◆ EXERCISE AIM: Could you turn everything in the listing below, from the line containing "Given: Expand the 保有金融機関 column sort dropdown" down to the line containing "Looking at the", into a numbered list, skipping blank lines and leaving out the pictures?

◆ DATASET EXTRACT:
:::::

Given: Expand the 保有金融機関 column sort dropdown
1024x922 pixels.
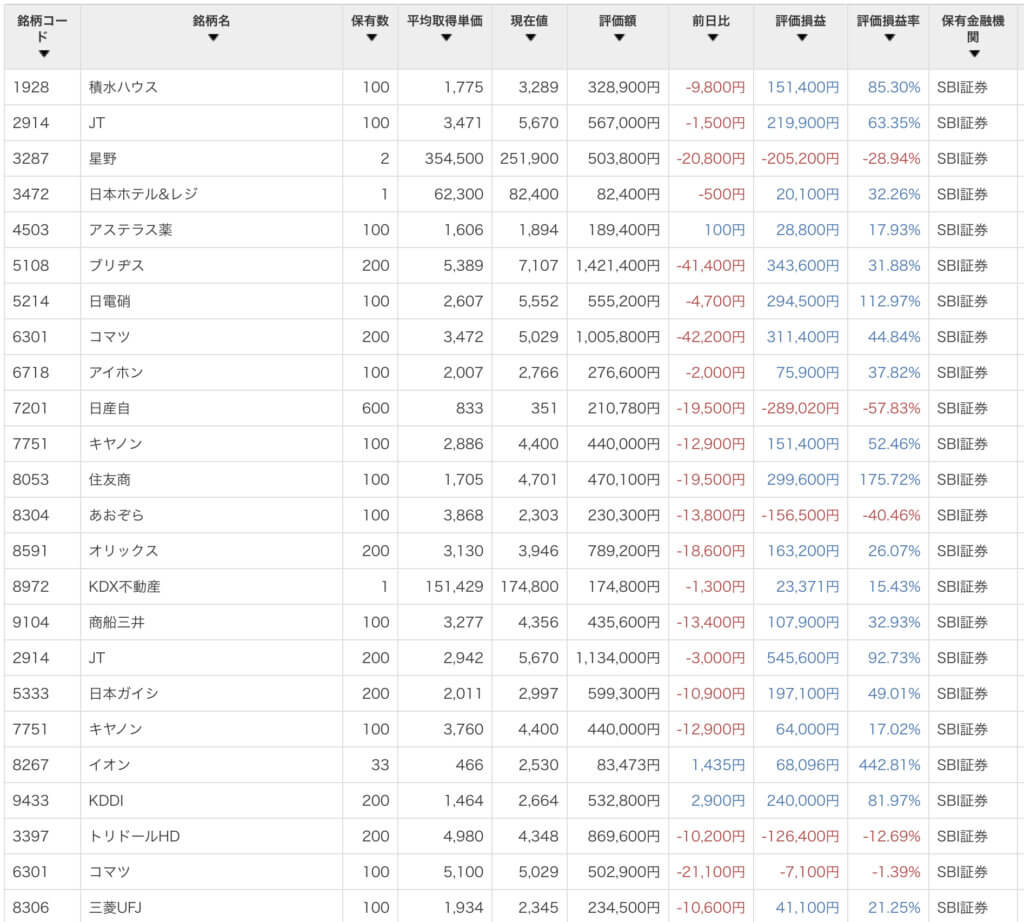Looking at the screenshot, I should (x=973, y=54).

:::::

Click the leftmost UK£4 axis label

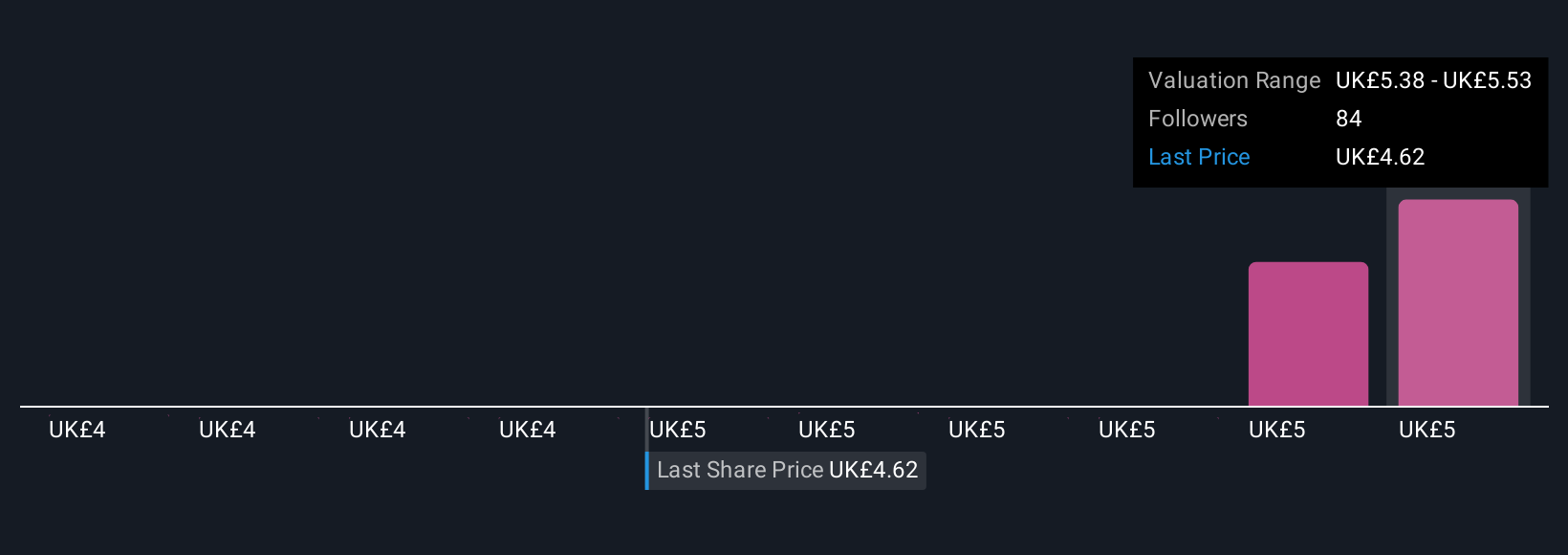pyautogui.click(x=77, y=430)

:::::

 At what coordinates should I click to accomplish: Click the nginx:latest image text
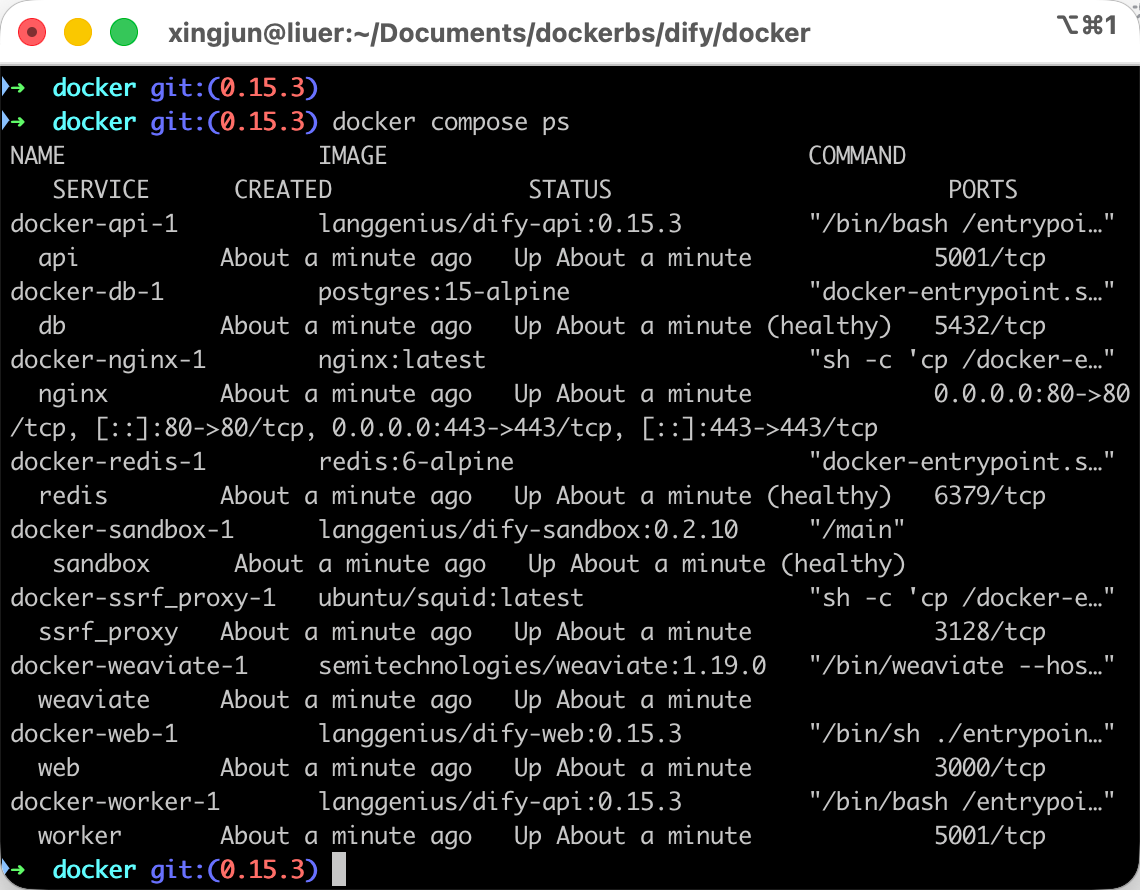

:::::

◆ RESULT OF THE TASK:
1. Given: Expand the 保有金融機関 column sort dropdown
2. 1024x922 pixels.
3. Looking at the screenshot, I should (x=973, y=54).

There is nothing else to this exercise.